Ohren auf - und los geht's!

Zuhören könnte doch so leicht sein.

15.01.2022

Schöne Gespräche zeichnen sich für mich dadurch aus, dass ich erst noch einen Moment vergehen lassen kann, nachdem mein Gegenüber ausgeredet hat. Also dadurch, dass ich den Moment der Stille, der dann entsteht, genießen kann – in dem Wissen, dass ich mich nicht beeilen muss, um auch meine Gedanken einbringen zu können. Die Worte des anderen können dann nachklingen. Manchmal bekommen sie dadurch auch ein anderes Gewicht. Zu echtem Zuhören gehört diese Pause in meinen Augen dazu.

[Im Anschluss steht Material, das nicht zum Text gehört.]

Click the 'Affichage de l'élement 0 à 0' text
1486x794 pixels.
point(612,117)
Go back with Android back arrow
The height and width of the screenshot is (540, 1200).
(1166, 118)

Reden - übereifrig schnell
Gleichzeitig bin ich bei Themen, die mir sehr am Herzen liegen, eine Übereifrige, die kaum warten kann, bis der/die andere ausgeredet hat. Das passiert mir besonders dann, wenn mein(e) Gesprächspartner*in eine andere Meinung zu dem Thema hat. Obwohl ich weiß, dass ob ich mein Gegenüber überzeugen kann, gar nicht davon abhängt, wie schnell ich reagiere und wie lange und viel ich rede.

Mit dieser Macke bin ich in guter – eigentlich passender: großer – Gesellschaft. Menschen, die etwas bewegen möchten, brüsten sich eher nicht damit, gut zuhören zu können. Insgesamt erscheint es he.ute attraktiver, selbst zu reden, als zuzuhören. So wie wir Aktivität meist auch höher bewerten als Passivität und extrovertierte Menschen leichter Erfolg haben als introvertierte

Doch wer mag zuhören?
Andererseits gehört Reden und Zuhören ja doch zusammen. Eins macht ohne das andere wenig Sinn. Wie kommen wir als Gesellschaft zusammen, wenn jeder redet, aber niemand dem anderen mit Interesse zuhört? Doch das lassen wir lieber außeracht und konzentrieren uns ganz auf die Sender*innen-Perspektive: Reden und Gehörtwerden.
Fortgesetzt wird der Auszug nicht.